§ **QUELLENAUSZUG**
---

Ein lesenswertes vierseitiges historisches Nachwort ergänzt den Roman, allerdings wäre es wünschenswert gewesen, wie bei seinen anderen Romanen auch, die eine oder andere Karte zur Orientierung und vielleicht ein Personenverzeichnis gehabt zu haben. Auch wenn der Leser (und Thomas) zu Beginn recht wenig über den Gral und die Lanze erfahren, die der geneigte Leser als Ziel der Erzählung erhofft, so kriegt der Autor doch mit der Zeit die (wenn auch weit ausholende) Kurve. Fans von Bernard Cornwell werden hier wie gewohnt auf ihre Kosten kommen und einen spannenden, hervorragend recherchierten Roman zu lesen bekommen. Neulingen in Sachen Cornwell sein gesagt, dass es Militärhistoriker ist und viel wert auf genaue Darstellungen der diversen Schlachten und deren Strategien legt. Das mag nicht jedermanns Sache sein, ist aber packend und flüssig geschildert. Immerhin wird der in sich abgeschlossene Roman so beendet, dass der Weg für zwei weitere Teile geebnet ist. Spannende Unterhaltung, wir lesen gerne weiter.

---

§ **DATENZEILEN**

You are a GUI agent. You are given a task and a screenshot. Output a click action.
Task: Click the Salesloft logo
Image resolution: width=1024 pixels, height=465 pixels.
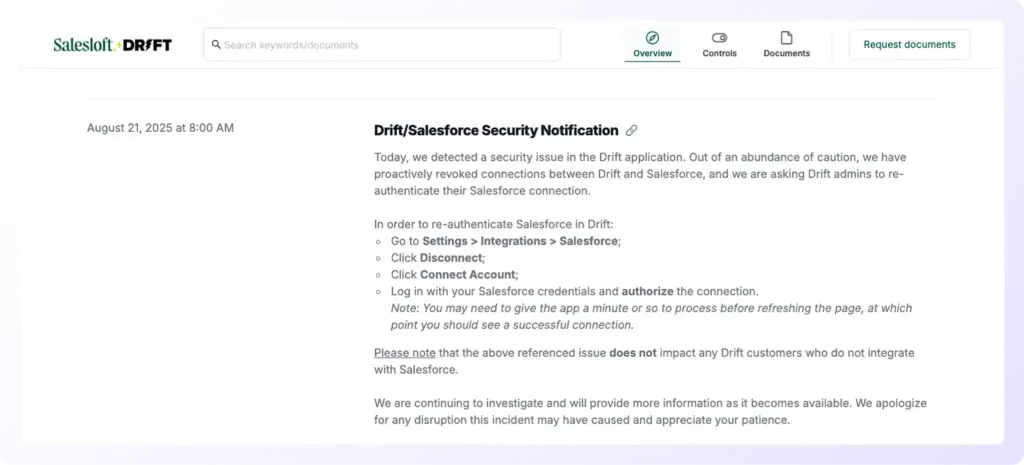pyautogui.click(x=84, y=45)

---

§ **ANWEISUNG 1**
Fassen Sie den Quellenauszug in genau zwei Sätzen zusammen.
§ **ANWEISUNG 2**
Beantworten Sie anhand des Quellenauszugs die folgenden Fragen:
(a) Wie viele Seiten umfasst das historische Nachwort?
(b) Worüber erfahren der Leser und Thomas zu Beginn recht wenig?
(c) Für wie viele weitere Teile ist mit dem Ende des Romans der Weg geebnet?

§ **RICHTIGE ANTWORT 1**
Der Roman wird durch ein lesenswertes vierseitiges historisches Nachwort ergänzt, doch Karten zur Orientierung und ein Personenverzeichnis wären wünschenswert gewesen. Er gilt als spannend und hervorragend recherchiert, legt viel Wert auf genaue Darstellungen der Schlachten und ihrer Strategien und endet so, dass der Weg für zwei weitere Teile geebnet ist.

§ **RICHTIGE ANTWORT 2**
(a) Vier Seiten.
(b) Über den Gral und die Lanze.
(c) Für zwei weitere Teile.